It was far from peaceful. Five Points was a place where life was short and violent, where race riots would regularly break out, and where diseases spread like wildfire. It was a place of thieves, brothels, and intense poverty – and the place where the original gangs of New York were formed.
Gang colors cropped up across Manhattan for the first time in the early 19th century. The Bowery Boys, a gang mainly made up of firefighters, would go out in red shirts and stovepipe hats; the Shirt Tails went out with their shirt untucked; the Plug Uglies wore oversized beaver hats; and the Dead Rabbits would head out with a rabbit nailed to a stick.
The Bowery Boys, perhaps the most infamous of New York's 19th-century Nativist gangs (along with the Plug Uglies), were led most notably by founder Bill "The Butcher" Poole. A renowned pugilist and the inspiration for the character that shares his nickname in Gangs of New York, Poole died in 1855 after being shot in the back by associates of his rival John Morrissey.
Morrissey led the Dead Rabbits, an Irish gang that frequently clashed with the Nativists who sought to keep immigrants like them out. Morrissey, a bare-knuckle boxer and all-around brawler, eventually rose above his street-level beginnings and became a U.S. Congressman, largely thanks to his connections with New York's Tammany Hall political machine.
All of the gangs of Five Points had their own way of letting people know who they stood with. Fights would break out over most anything. The Bowery Boys used violence to keep other firefighters from taking their contracts while Irish gangs like the Dead Rabbits would riot over discrimination.
The Five Points gangs made their neighborhood one of the deadliest places on earth. It was said that they had the highest murder rate of any slum in the world. According to the legends, the most dangerous building – a housing tenement called the “Old Brewery” – saw a murder every single night.
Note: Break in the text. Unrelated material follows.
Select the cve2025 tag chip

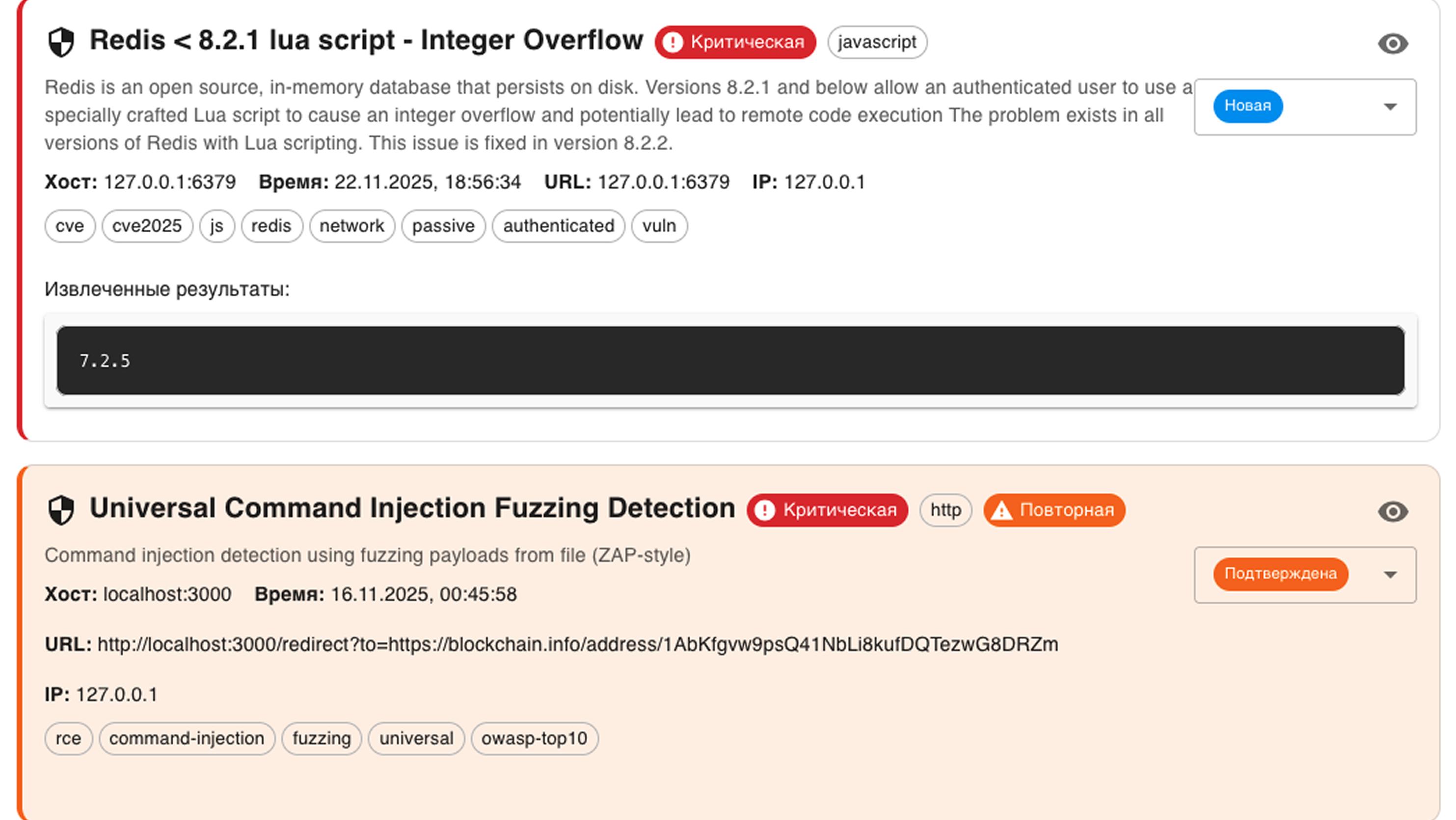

A police report on the gang read: "The members of the gang are known to the police as hard drinkers, thieves, pickpockets and highwaymen.”
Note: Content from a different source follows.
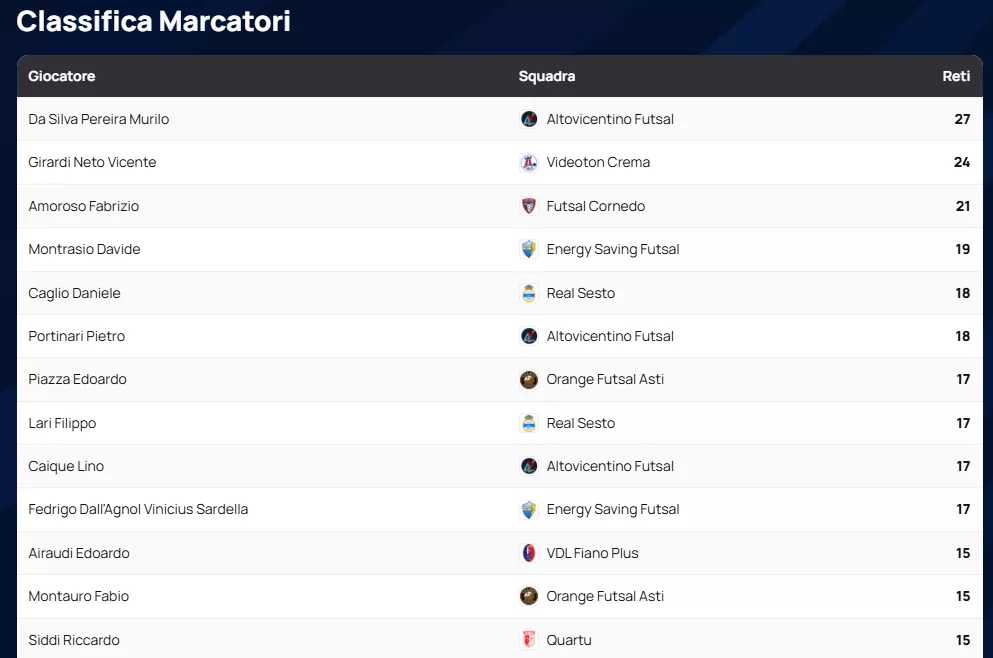Click the Videoton Crema team name
Image resolution: width=993 pixels, height=658 pixels.
598,162
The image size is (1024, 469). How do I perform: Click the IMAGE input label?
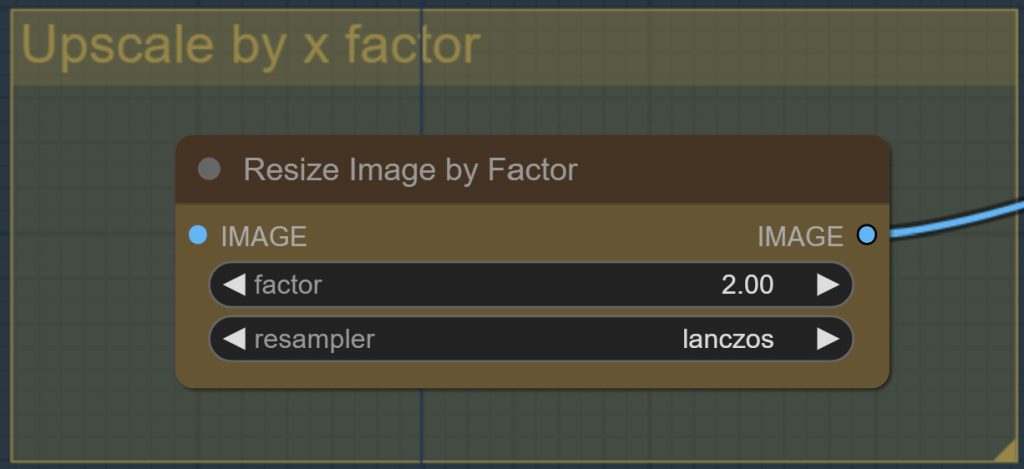point(263,236)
The gangs of old New York weren't Mafia drug lords going home to mansions. They picket-pocketed, fought and stole to get by — and then went home to a filthy alleyway.
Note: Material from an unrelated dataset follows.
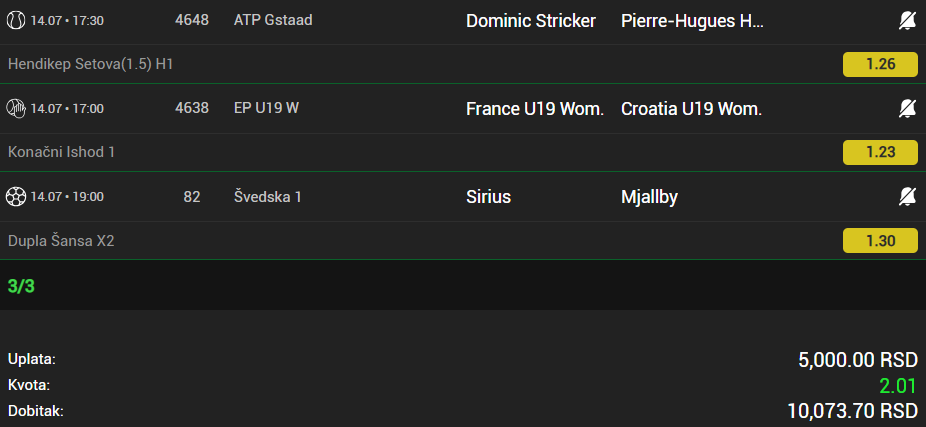Viewport: 926px width, 427px height.
Task: Click the Dupla Šansa X2 bet row
Action: click(463, 240)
It was the impoverished conditions like these that helped allow the Five Points gangs of the 19th century to flourish.
Above all, it was nationality and race that turned the Five Points gangs against one another. The Bowery Boys aligned themselves with the American Nativist Party, a staunchly anti-Catholic political group that believed that America belonged solely to the white men who’d colonized it.
But with the Irish Potato Famine in full force, Irish refugees were rushing onto America’s shores. Nativists, like the Bowery Boys, saw that as a threat to their identity.
Riots and fights broke out between the Bowery Boys and the Irish Dead Rabbits. In one brutal two day battle, an estimated 1,000 people took to the streets of New York to fight, beating each other senseless and looting one another’s homes. By the time the blood had dried, eight men were dead and up to a hundred more lay injured, an event that inspired Martin Scorsese's Gangs Of New York.
Race riots broke out again when the Civil War began. When draft cards starting going out to conscript New Yorkers into fighting for the Union, Irish gangs took their frustration out on their black-skinned neighbors. They set the city ablaze, smashed up fire engines, killed more than a hundred people, and even burned an orphanage for black children to the ground.
For nearly a hundred years, the Five Points gangs practically ran the city. Little changed until photography Jacob Riis went in with a camera and captured their lives.
Riis cataloged the lives of the people in Five Points in his famous book How the Other Half Lives, showing the world for the first time what it was like to live in the most abject poverty the nation had to offer. His book changed the face of the city and its approach to endemic poverty.
Five Points was subsequently torn down piece by piece. Politicians railed for it to be ripped apart with one telling his constituents, “This hot-bed of infamy, this modern Sodom, is situated in the very heart of your City!” The notorious Old Brewery was pulled down, missionary houses were brought in, and bit by bit, the face of the city changed.
The Five Points gangs were broken up and slowly faded into history. Though the groups died, the spark of what New York had become wouldn’t die out. Their world – a place where poverty and racial differences boiled over into violence and organized crime – would become a part of America; a way the other half lives.